After thirty years in the AIDS epidemic, there are over 34 million people living with HIV, and still 2.5 million new infections and 1.7 million deaths each year, emphasizing that the global response will have to be sustained for at least several decades. There is now an impressive array of evidence-based interventions that can be implemented to treat established infections and prevent new ones. Studies among high-risk populations have shown that HIV prevention can work even in the most challenging settings. Yet, despite this, UNAIDS reports that only 60% of sex workers, 46% of IDUs, and 40% of MSM were reached with HIV prevention programs in 2008, and HIV incidence is rising again in several populations, including in Uganda8,14 .
In 2011, less than 25% of all HIV infected individuals had access to, or were virologically suppressed with ARV treatment14. To ensure ART access, many lower-income countries are still dependent almost entirely on international aid, which has declined in recent years. As we witness the increase in chronic care and chronic diseases in people with HIV as a result of treatment and increased life expectancy, innovative solutions of care delivery must be developed, including task shifting and integrated service delivery in the community.
In conclusion, enormous progress has been made in the global AIDS response, but these achievements are fragile because of the enormous challenge of sustaining political, programmatic and technical commitment, and national and international funding. A certain level of AIDS “fatigue” coincides with the unprecedented opportunities of new tools to control AIDS. In this new era prevention and care will need to be targeted strategically and creative combinations of behavioral, biomedical, and structural interventions implemented widely58,59. These programs will require universal access, wide scale implementation, careful monitoring and evaluation, financial and technical resources, and robust commitment. Only then may we begin to see a substantial impact on the spread of HIV globally.
Note – See changes in Ref 27 and 29
27. Panel on Antiretroviral Guidelines for Adutls and Adolescents. Guidelines for the Use of Antiretroviral Agents in HIV-1-Infected Adults and Adolescents.

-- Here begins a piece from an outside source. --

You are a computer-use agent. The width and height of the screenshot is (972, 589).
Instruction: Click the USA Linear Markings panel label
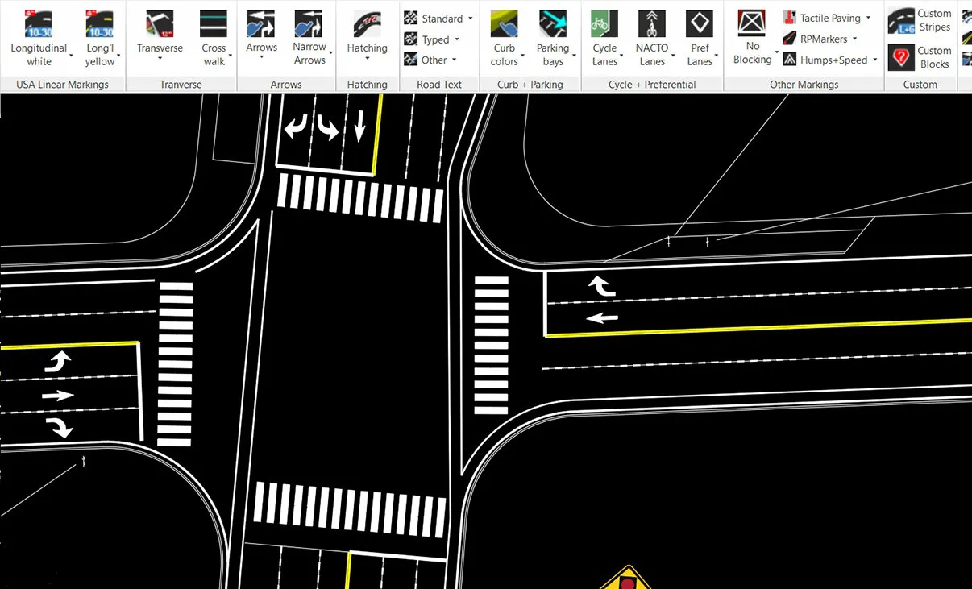click(x=62, y=84)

Updated 2013. Department of Health and Human Services. (Accessed at http://aidsinfo.nih.gov/contentfiles/lvguidelines/adultandadolescentgl.pdf)
29. European Guidelines for treatment of HIV infected adults in Europe: Version 6.1 2012. (Accessed at http://www.europeanaidsclinicalsociety.org/images/stories/EACS-Pdf/EacsGuidelines-v6.1-2edition.pdf)
WHO clinical staging for HIV consists of stage 1--asymptomatic patients and persistent generalized lymphadenopathy; Stage 2--moderate unexplained weight loss, recurrent respiratory infections, herpes zoster, recurrent oral lesions, etc.; Stage 3--severe weight loss (>10% body weight), chronic diarrhea > one month, thrush, severe bacterial infections, tuberculosis within the last 2 years, etc; Stage 4--opportunistic infections consistent with AIDS, HIV wasting syndrome, HIV encephalopathy, etc.